Cold Blood
Conceived and created by Michele Anne De Mey, Jaco von Dormael and Kiss and Cry Collective. Written by Thomas Gunzig. A collective creation by Gregory Grosjean, Thomas Gunzig, Julien Lambert,Sylvie Olive.Nicolas Olivier with the participation of Thomas Beni, Glaadys Brookfield-Haampson, Boris Cekeevda, Gabriella Iacono, Aurelie Leporcq, Bruno Olivier, Stefano Serra. Ridley Centre. Adelaide Showgrounds.Adelaide Festival. March 5-8 2020
Reviewed by Peter Wilkins
The fascination is aroused as the
lights fade and Thomas Gunzig’s text
begins with Toby Regbo’s ethereal narration.
It’s dark’
Your eyes are open, but you see
nothing.
You’ve switched off your phone
Because you’ve been asked to.
You think you’re at the theatre
And yet you’re already elsewhere.
You will live seven deaths.
Without worry, without fear.
Each death is a surprise.
Each death is the first.
Deaths are like lives.
No two are alike.
At every festival you hope that
there may be at least one performance that will take your breath away. It will be utterly unique, so brilliantly
inventive. It will open your eyes to new perceptions of art. It will entertain
and amaze. It will be a rare and unforgettable experience. Cold Blood from
Belgium is such a work of art. Seven unexpected and unusual deaths are
presented through a hybrid of live theatre, cinema and technology. Below a
large screen actors and video operators bring Thomas Gunzig’s seven deaths to
life upon the screen. Toby Regbo’s sobering and ironically re-assuring
narration introduces each death, the unexpected, the comical, the macabre, the
erotic, the accidental, the gory.
Each death unfolds before our
eyes as a series of miniature models are moved into position and a Hand Dance
creates the human figure within the scene.

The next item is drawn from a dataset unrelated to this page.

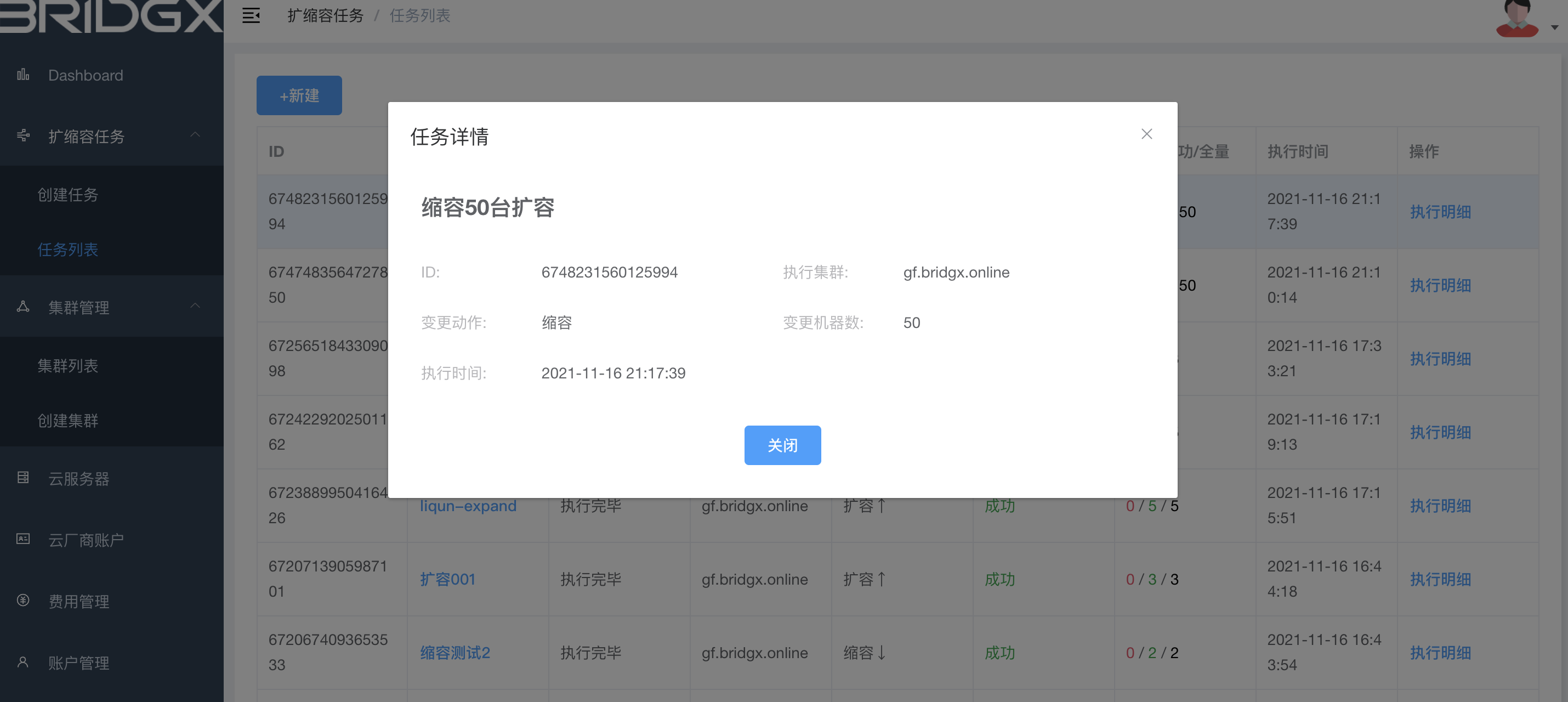The image size is (1568, 702).
Task: Select 创建任务 in the sidebar
Action: coord(68,195)
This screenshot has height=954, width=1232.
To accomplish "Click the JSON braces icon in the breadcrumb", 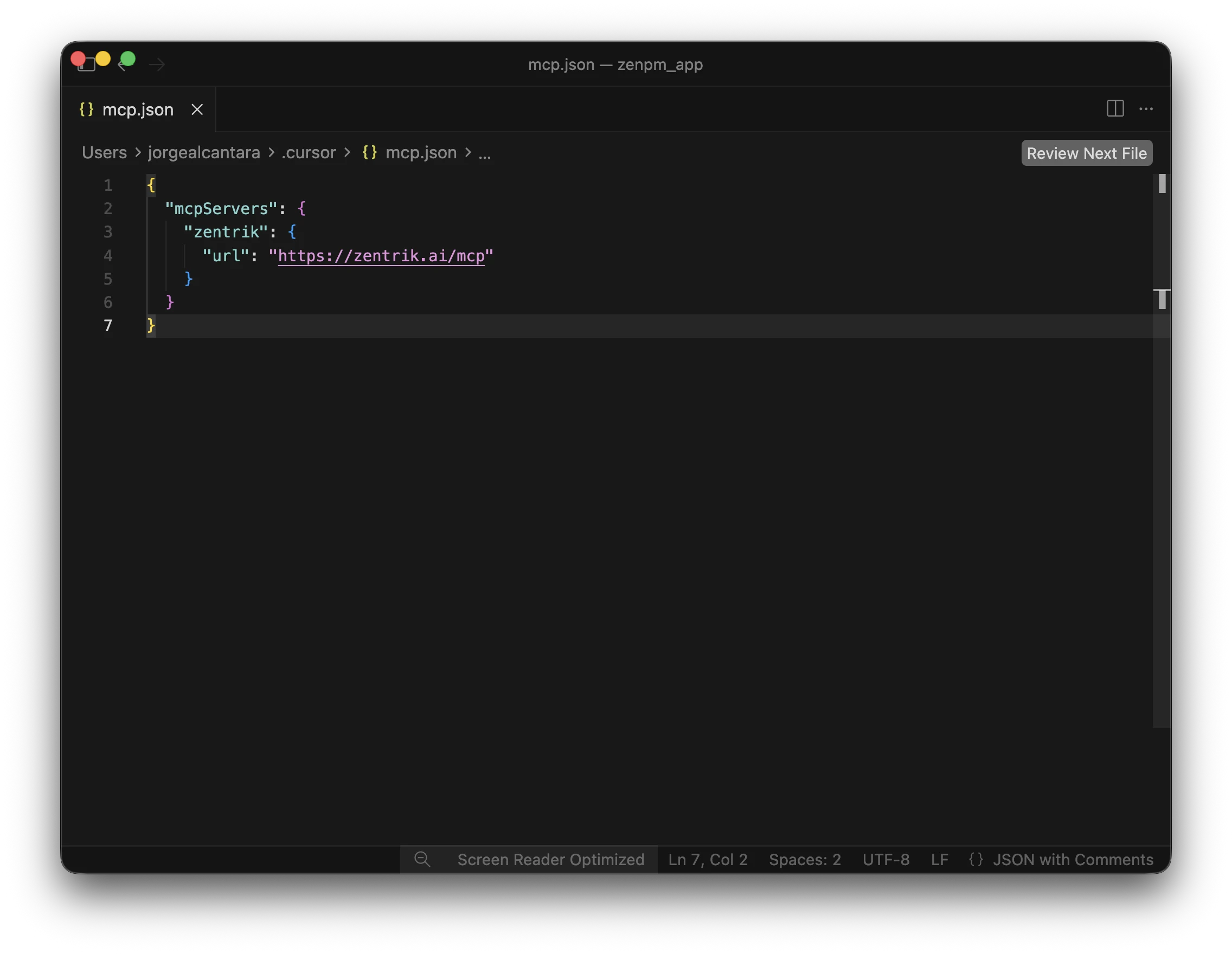I will 369,152.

Hand and fingers walk, dance, create Busby Berkley routines, float
through space and die. A model plane crashes in a forest. Dusters and a model
car with its windows open result in a blood-soaked death in a car wash. Two
pairs of fingers with thimbles adroitly tap out a Fred Astaire and Ginger
Rogers routine on a drive in screen before rows of model cars. A woman lures
the unsuspecting to their grisly death before eating them. Hers is a
particularly unsavoury death. Three minutes of rapture is all a man had before
choking to death on a pole dancer’s bra clasp. And the climax to this chronicle
of different deaths is the Space Odyssey death of floating finger astronauts to
the sound of Ground Patrol to Major Tom.
In wonder, we watch the scenes
unfold, our eyes darting from the company working their magic in real life to
the image upon the screen. All the while the all-knowing narrator recounts with
matter of fact impartiality the fates of the unfortunate. It is not that we die
that matters. It is how we die, And for that there can be no control, whether
it be in a plane crash, a car wash, or
choked by a bra clasp, or struck by a fatal allergy to hospital potatoes or in
a spaceship after that last regrettable argument with no kiss goodbye.
In this ingenious invention Death
has no sting. Directors Jaco Van Dormael and Michele Anne De Mey have conceived
an exceptional live theatre cinema experience, starring dancing hands and
fingers and an exquisite cast of model sets and pieces. Thomas Gunzig’s text
lulls us into a false sense of our immunity to Death. That happens to other
people. We can laugh and cry at the manner of the deaths in Cold
Blood. How will we face our own?
Cold Blood takes the
audience on a journey that transcends expectation. Its construct is intricately
planned, its design astounding in its manifestation and we are transfixed by
the wizardry of the hand dance. Brilliantly conceived, superbly executed and
utterly unique, Cold Blood takes
the collaboration between cinema and theatre to a whole new level. It is
little wonder that this highly imaginative and entertaining show should take
the prize as a hot Adelaide Festival favourite.